Nick Milligan, a patrol captain who was attending the training, pointed to a page of statistics. It showed the GCSD worked 18 overdoses in 2019 and 23 in 2020. The number jumped to 40 last year, while the 2022 year-to-date printed number — 32 — had a line drawn through it in pen and a “33” written in its place.
The nearly 30-year law enforcement veteran was brimming with enthusiasm as Burleson and Cobb spent about an hour reviewing how to help someone who’s overdosed.

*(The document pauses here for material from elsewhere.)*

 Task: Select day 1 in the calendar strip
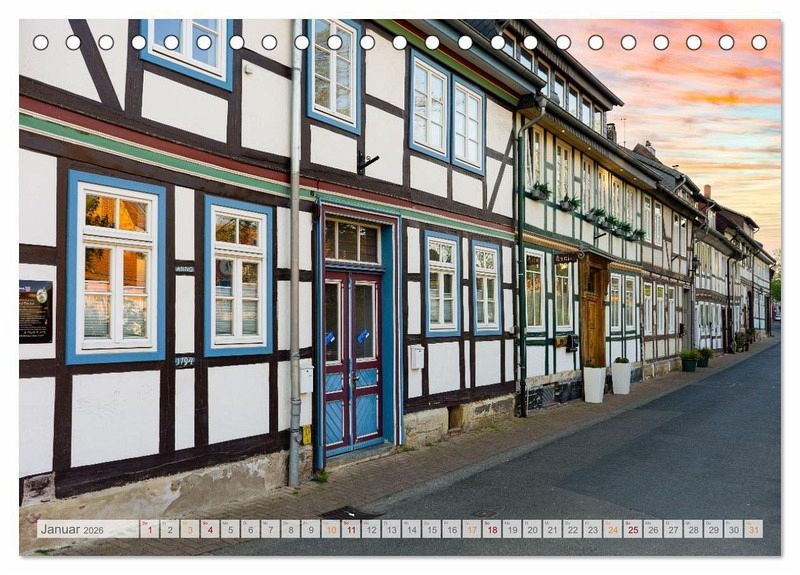coord(149,529)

“We just got a new shipment of Narcan in so I wanted to make sure everybody knew exactly how to use it and the purpose for it,” he said.
First on the scene
Milligan said having trained and equipped officers carrying Narcan was important for a couple reasons. For one, patrolling deputies are often within five minutes of most residences in the large county.

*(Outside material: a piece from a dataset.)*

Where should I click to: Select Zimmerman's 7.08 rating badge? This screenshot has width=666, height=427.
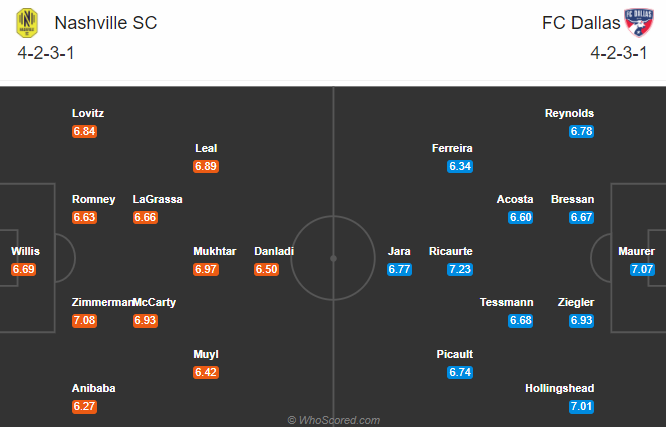click(x=84, y=320)

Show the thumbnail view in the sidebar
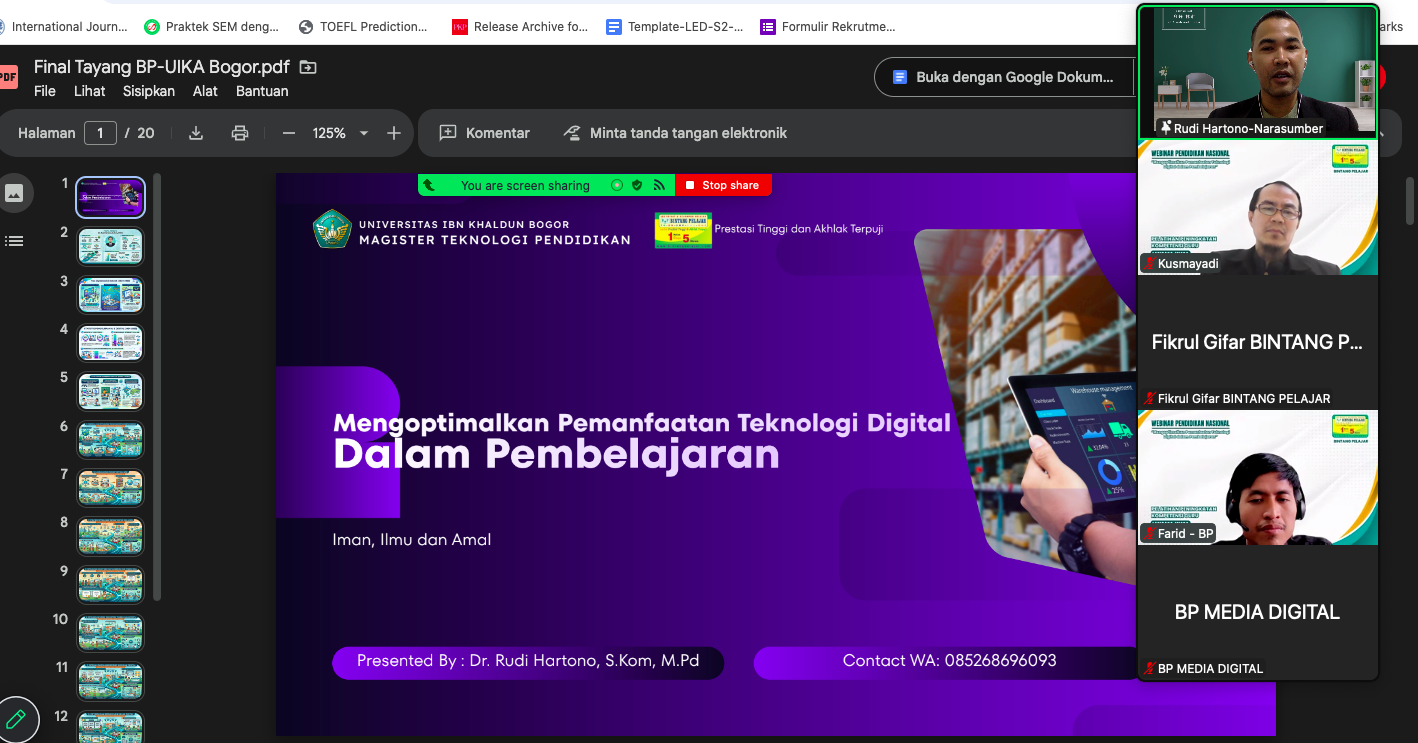coord(14,194)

“Because of the call volume the ambulance may be busy or may take them a little bit longer to get there,” Milligan said. “We are generally on the scene a lot of times quicker than the EMS is.”
None of his officers has ever come upon an overdose scene without Narcan and watched a victim die. Milligan wants to keep it that way.
“To be there and not be able to help would be, it’d be hard to deal with.”
Milligan said there’s a second reason. Just over a year ago, an EMS worker and a deputy who were aiding an overdose victim ended up suffering symptoms themselves. Official literature shows that while the likelihood of dangerous effects from skin contact is low, if fentanyl is in the air and breathed it can make people sick.

Burleson and Cobb also warned officers not to use hand sanitizer if they think they’ve gotten the drug on their skin because that can give it a pathway into the bloodstream — and that touching exposed skin to mucous membranes also heightens risk.
Milligan said he hasn’t seen any signs of a slowdown in overdose cases. He said methamphetamine remains the most common drug in Greene County busts, but that it is laced with fentanyl ever more frequently.
“I’m glad Kahla and Brooke are here to give this information to us and to supply us with the Narcan that we do use, and hopefully we can save someone’s life with it,” Milligan said.
Living proof that hope should always remain
No law enforcement was on the scene, but Burleson probably wouldn’t have been alive and telling deputies important facts about overdoses if she hadn’t had Narcan in her own purse when she overdosed.

Moments after explaining that a victim might immediately want more drugs after coming to thanks to Narcan (it creates immediate withdrawal) and showing deputies tools to prevent aspiration (keep the victim on their side), Burleson stood outside in the fall sunshine and shared her personal experience.
“I am a person with lived experience in addiction and recovery,” Burleson said.
Burleson was carrying Narcan in her own purse and the people with her knew that when she overdosed. Narcan wasn’t as widely available then as it has become over the past year, but Burleson had tried to practice harm reduction in her own life.
“A syringe service program was offering that lifesaving medication, and I thought, ‘why not, I’ll grab some, you never know,'” she said.
Burleson said she believes she’s alive today so she can help other people limit the harm substance use disorder is having in their own lives in hopes the day will come when they enter recovery.
“My mission and my purpose in life is to assist the next person suffering in any way I can,” she said. “You never know what somebody’s capable of, and as long as someone is alive there is hope for that individual’s life.”
For his part, GCSD’s Milligan said he is beginning to see more and more openness to harm reduction — a term he didn’t even know the meaning of a couple years ago — in Northeast Tennessee’s generally conservative society.
“It’s here whether you want to believe it or not and it’s something we’re going to have to deal with,” he said. “And if we’re not prepared to deal with it it’s going to be a whole lot worse in the end.”